En médecine et en psychologie, le mot trouble désigne une variation de fonctionnement provoquant une souffrance ou une gêne dans la vie d’un individu.
Utilisé hors du cadre clinique, il peut coller à l’image d’une personne.
Fanny Terrisse, une psychologue qui crée du contenu sur les réseaux sociaux, alerte sur la surutilisation de ce terme.
Troubles de l’attention, troubles du comportement obsessionnel compulsif (TOC), troubles bipolaires… Le mot trouble est utilisé dans le diagnostic de certaines souffrances qui affectent la vie d’individus. Sur les réseaux sociaux, de plus en plus d’informations présentées comme des causes liées à ces troubles font fleurir les autodiagnostics.
Trop de café, insomnies, ne pas savoir rester en place… : en 2022, un « TDAH bingo » qui présentait une grille de divers comportements supposés liés au trouble du déficit de l’attention avec ou sans hyperactivité invitait les personnes à penser qu’elles pouvaient être atteintes de ce trouble. Or, les personnes diagnostiquées subissent des symptômes plus handicapants.
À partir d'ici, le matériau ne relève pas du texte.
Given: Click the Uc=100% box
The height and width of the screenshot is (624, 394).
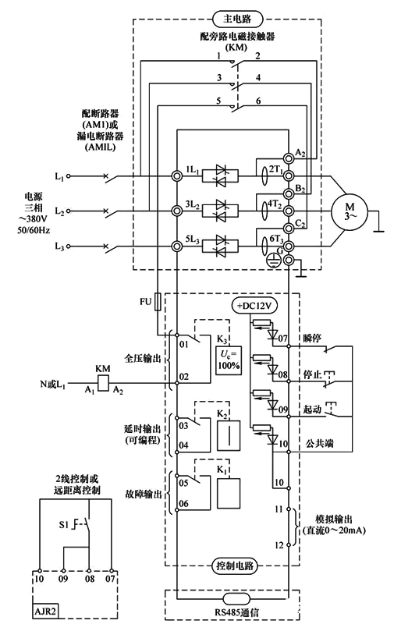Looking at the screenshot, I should pyautogui.click(x=229, y=360).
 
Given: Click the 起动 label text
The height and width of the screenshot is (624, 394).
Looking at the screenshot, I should pyautogui.click(x=313, y=407).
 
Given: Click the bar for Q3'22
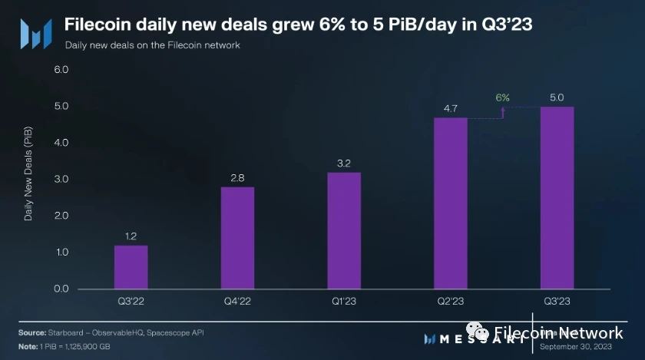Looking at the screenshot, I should tap(131, 267).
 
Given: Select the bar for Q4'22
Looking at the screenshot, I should tap(237, 238).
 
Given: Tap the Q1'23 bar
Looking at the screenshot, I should tap(344, 230).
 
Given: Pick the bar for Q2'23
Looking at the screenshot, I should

Face à l’abondance du mot trouble, Fanny Terrisse rappelle que « ce mot n’est pas neutre » comme elle l’explique dans un post Instagram.
Pourquoi le mot trouble est-il un terme « réducteur » ?
Selon cette psychologue, les difficultés que rencontre une personne diagnostiquée « ne sont pas liées à la neurotypie en soi, mais à l’environnement normé dans lequel elle évolue ». En d’autres termes, le mot trouble ne met pas assez l’accent sur la façon dont fonctionne une personne. « On parle de ‘troubles’ du neurodéveloppement, de déficit de l’attention, de troubles des apprentissages… comme si ces fonctionnements devaient forcément être abordés sous l’angle du manque, du dysfonctionnement ou de la pathologie », rappelle la psychologue sur son compte @lapsy_descouleurscachees.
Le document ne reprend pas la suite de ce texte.